Please pick out every line of the items below that contains the string "Task", treating uppercase and lowercase as different. Copy each of those lines in full.

— BEGIN EXTRACTED INFORMATION —

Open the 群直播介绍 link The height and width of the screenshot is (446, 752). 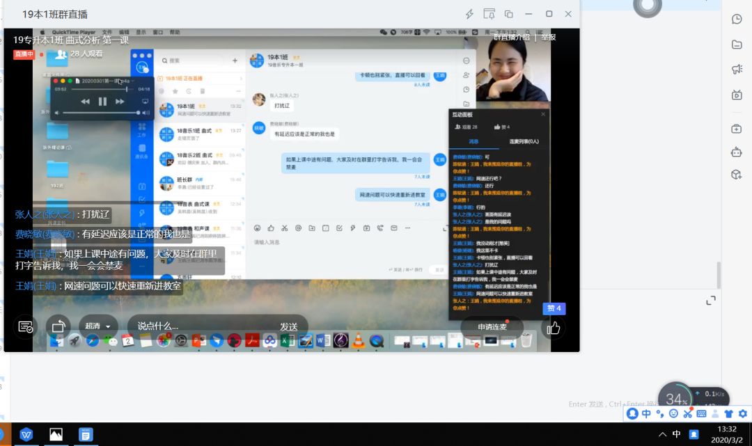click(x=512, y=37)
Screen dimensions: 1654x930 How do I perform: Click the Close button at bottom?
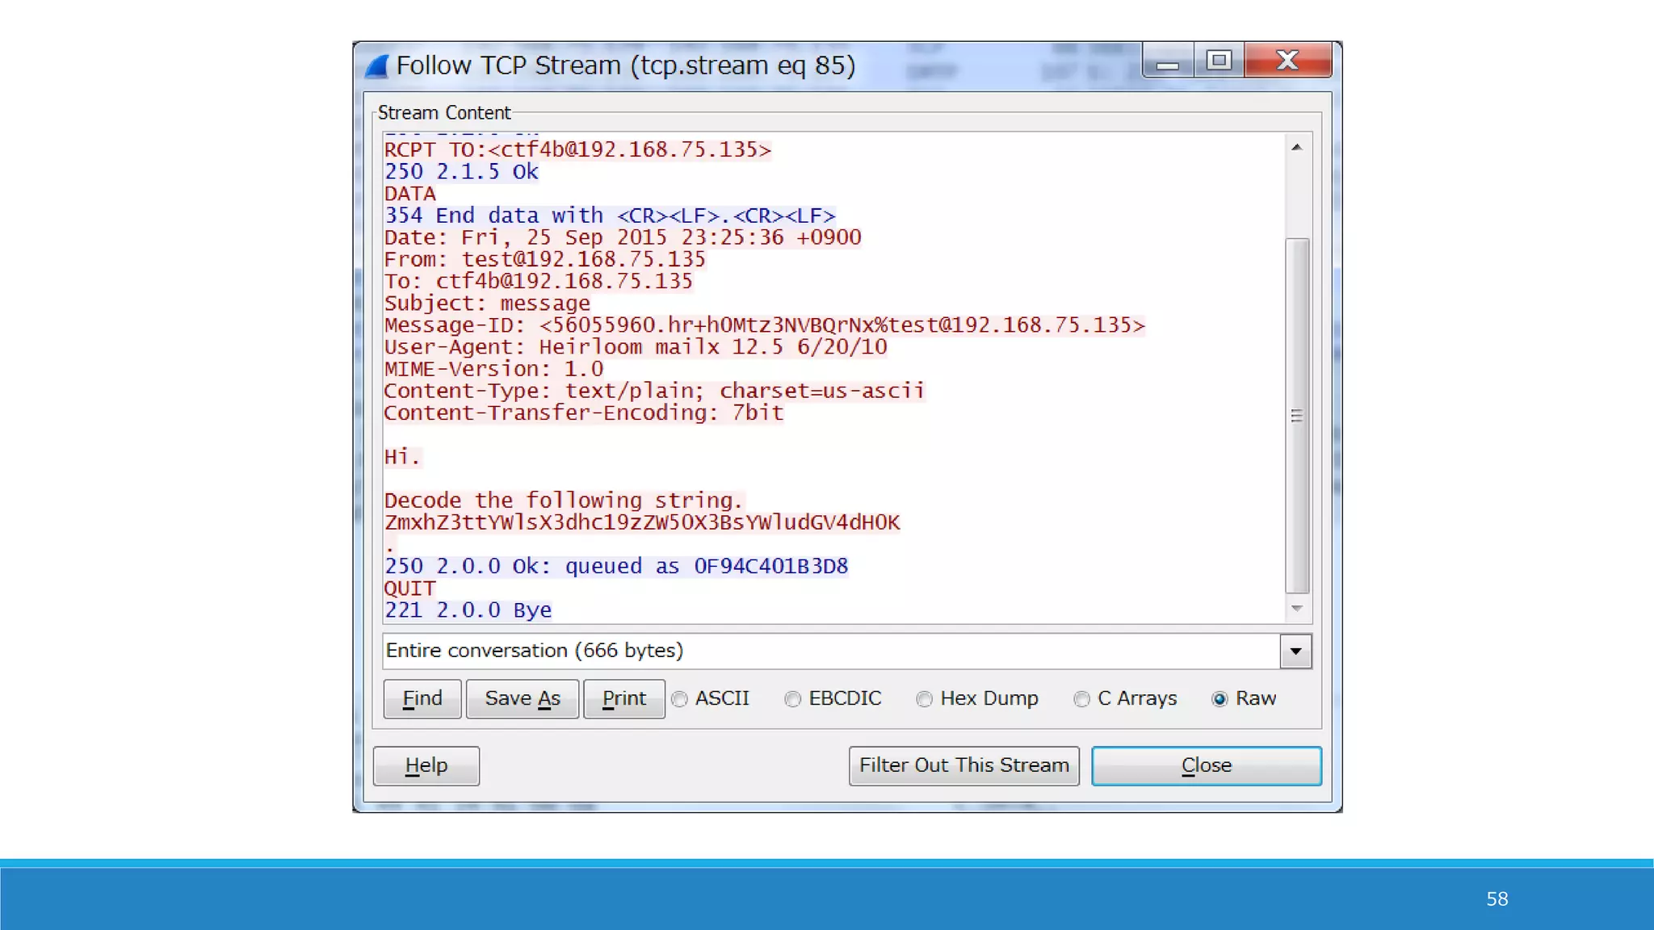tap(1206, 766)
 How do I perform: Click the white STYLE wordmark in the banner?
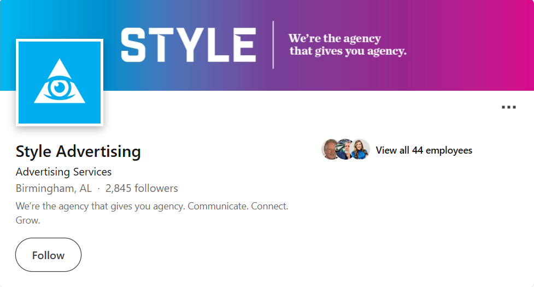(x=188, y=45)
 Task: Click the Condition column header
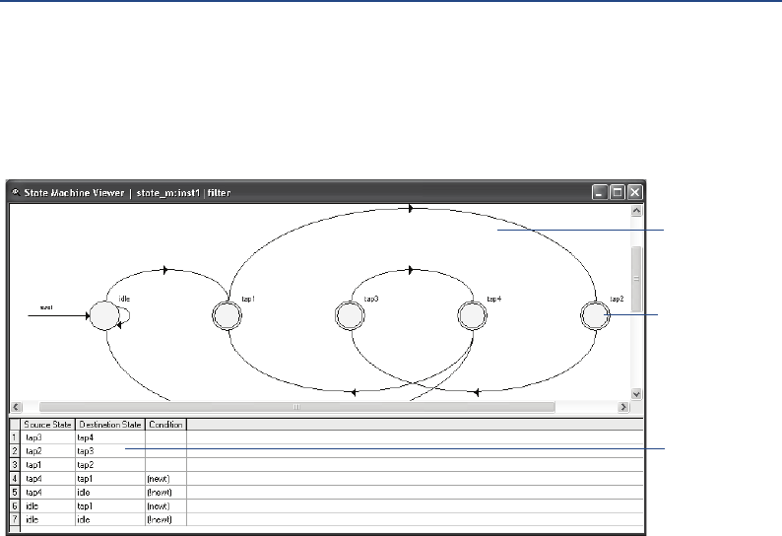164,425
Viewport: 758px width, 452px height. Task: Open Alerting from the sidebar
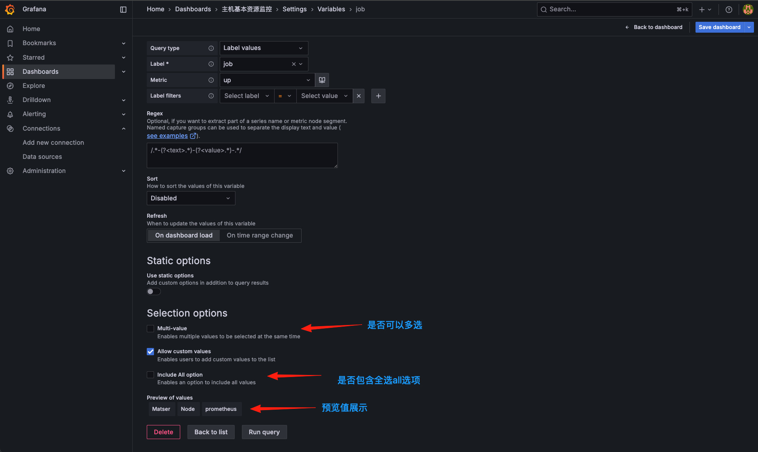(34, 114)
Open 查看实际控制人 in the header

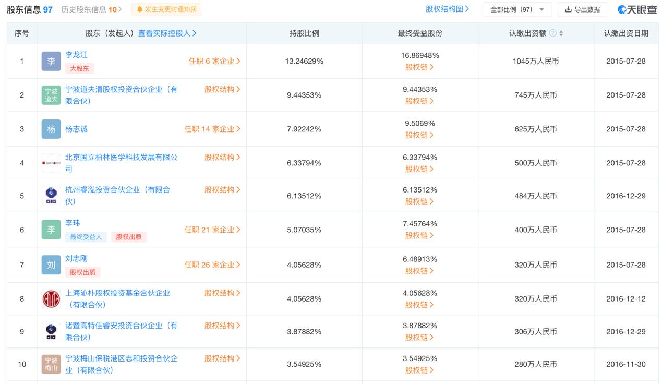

— END EXTRACTED INFORMATION —

SOLUTION TO THIS PROBLEM –
 Task: Click the Condition column header
Viewport: 758px width, 452px height. Task: Open Alerting from the sidebar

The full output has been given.